ROS-X-Habitat: Bridging the ROS Ecosystem with Embodied AI
Chen, Guanxiong, Yang, Haoyu, Mitchell, Ian M.
–arXiv.org Artificial Intelligence
Since the earliest days of robotics, researchers have sought to build embodied agents to perform a variety of jobs, such as assistive tasks in factories [Oliff et al., 2020] or wildfire surveillance [Julian and Kochenderfer, 2019]. Following tremendous advancements in deep learning and convolutional neural networks in the past decade, researchers have been able to develop reinforcement learning (RL)-based embodied agents that interact with the real world on the basis of sensory observations. Software platforms such as OpenAI Gym [Brockman et al., 2016], Unity ML-Agents Toolkit [Juliani et al., 2018], and AI Habitat [Savva et al., 2019] have emerged to address the community's need for training and evaluating RL-based embodied agents end-to-end. Our research group was particularly intrigued by the AI Habitat platform, which offers a high-performance, photorealistic simulator, access to a sizeable library of visually-rich scanned 3D environments, and a modular software design. However, even though these platforms allow roboticists to reuse existing RL algorithms and train agents in simulators with ease, there is a critical step to using them for embodied agents which is only partially addressed: Connecting the trained agent with a real robot. Ideally, after training an RL agent in simulation one would like to take advantage of the extensive set of tools and knowledge from the robotics community to make it easy to embody that agent.

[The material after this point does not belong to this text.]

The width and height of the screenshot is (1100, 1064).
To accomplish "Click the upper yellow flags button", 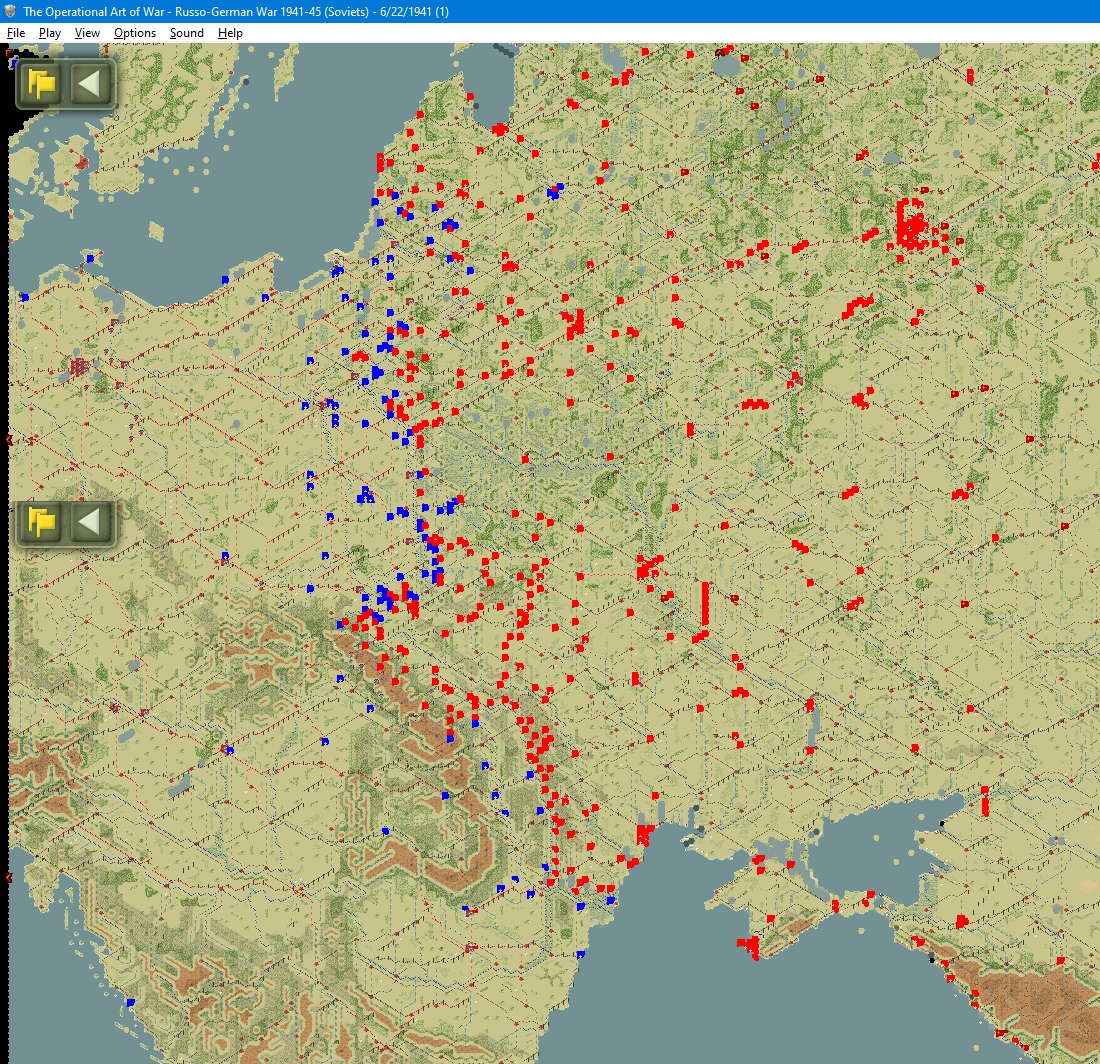I will (x=42, y=84).
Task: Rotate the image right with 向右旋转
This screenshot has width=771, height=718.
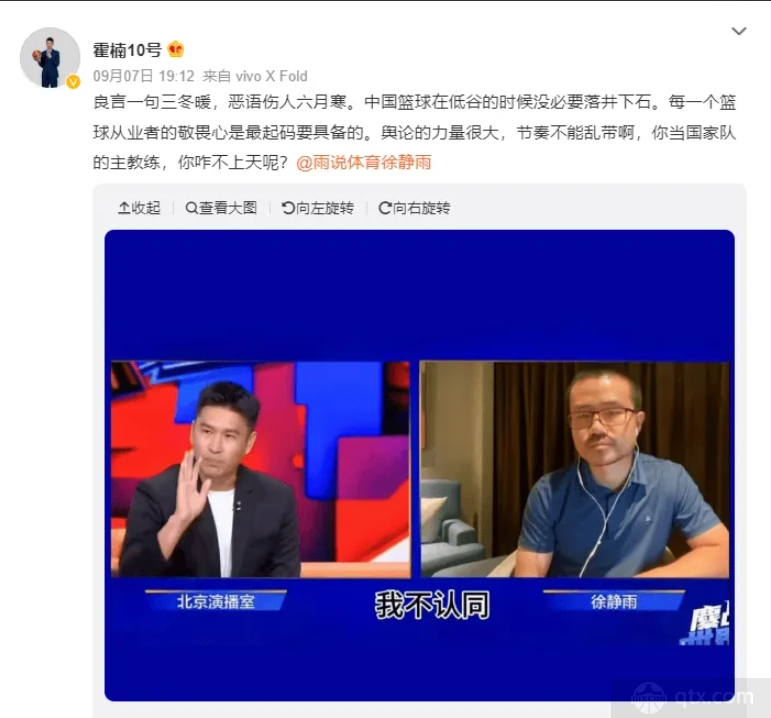Action: 414,208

One particularly popular tool from the robotics community is ROS, a robotics-focused middleware platform with extensive support for classical robotic mapping, planning and control algorithms ([mov, dwa]) as well as drivers for a wide variety of compute, sensing and actuation hardware. But ROS support for directly training an RL agent is limited, and Gazebo-- the standard simulation environment used for ROS systems-- cannot match the level of photorealism or simulation speed of tools specifically designed to train large-scale RL agents [Liang et al., 2019].